Flaws in a popular network protocol may leave devices from desktops to routers open to an Internet attack.
Security flaws in Simple Network Management Protocol (SNMP) could allow attackers to gain control of systems or take down networks, according to the Computer Emergency Response Team (CERT) at Pittsburgh-based Carnegie Mellon University. SNMP allows users to remotely communicate with devices on a network. Everything from servers to routers to printers use the protocol.
"In security, being able to gain user privileges is about as bad as it gets," said Dennis Treece, director of ISS's X-Force Special Operations Group. "The ability make a network crash is also as bad as it gets."
The Oulu University Secure Programming Group (OUSPG) in Finland found the vulnerabilities in version 1of SNMP. The group notified CERT of the flaws last year. Since then, CERT has been working with vendors to address the vulnerabilities. So far, no reports of the vulnerabilities being exploited have surfaced.
Products from more than 200 vendors may contain the flaws. CERT reports the vulnerabilities in products from Microsoft, Hewlett-Packard, Cisco Systems, Novell, 3 Com and others.

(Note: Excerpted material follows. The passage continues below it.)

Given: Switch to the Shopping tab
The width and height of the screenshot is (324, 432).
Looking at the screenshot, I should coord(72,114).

Some vendors have patches ready but others are still working on them (see box for a link to information about patches).
SNMP was released in the late '80s, hence security wasn't a major concern neither really was the Internet, Treece said. "But the house was built on a foundation of sponges," he said.

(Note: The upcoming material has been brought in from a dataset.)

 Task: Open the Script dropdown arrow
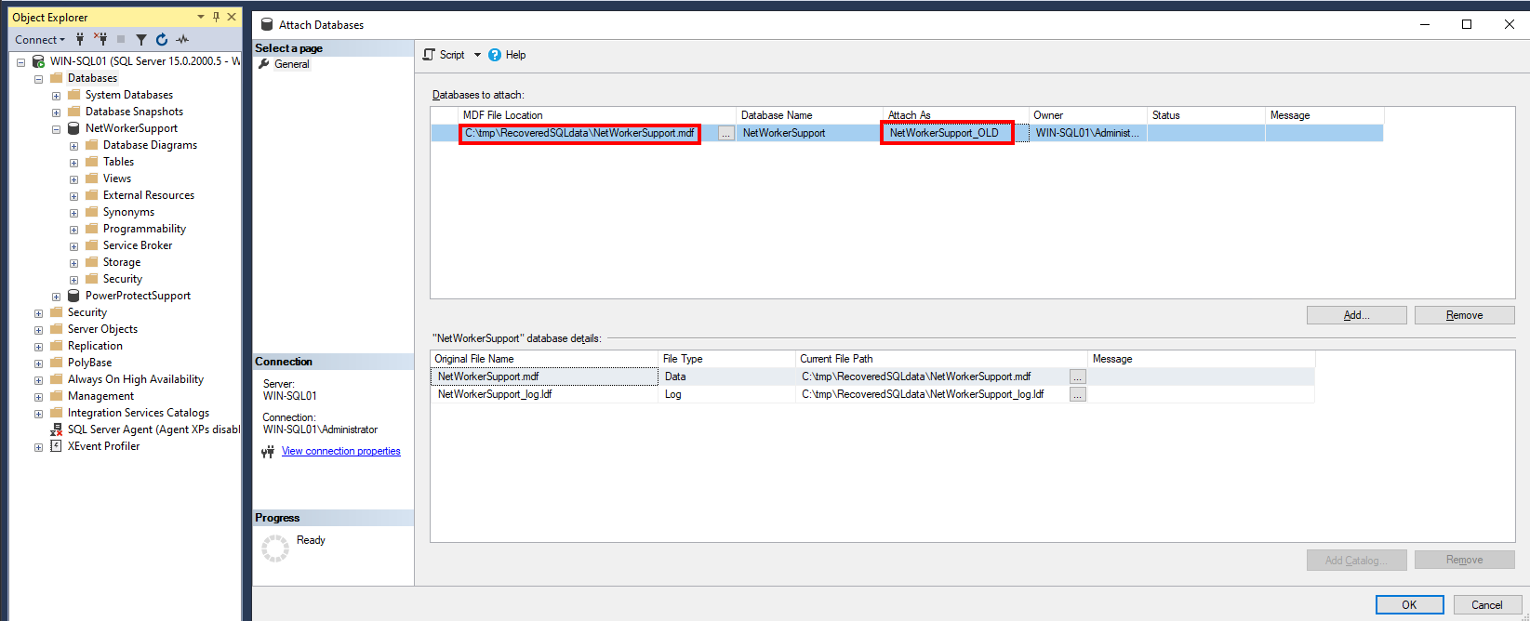coord(477,55)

SMNPv1 still works very well, Treece said. In fact, 95% of devices still use it. SMNPv3 is more secure but upgrading to that is a time consuming and difficult process, Treece said.
CERT suggests disabling SNMP if not needed. Filtering ports 161/udp and 162/udp can help minimize the chances that the vulnerabilities will be exploited, CERT suggests.
Treece suggests users check with their vendors to make sure they didn't use any additional ports that may need to be blocked. Restricting external SNMP requests is another way to minimize exploitation.
In the long term, shops should consider upgrading to SNMPv3, but that won't be easy, Treece said. "It's like having to upgrade all your systems from Windows 95 to Windows XP right now," he said.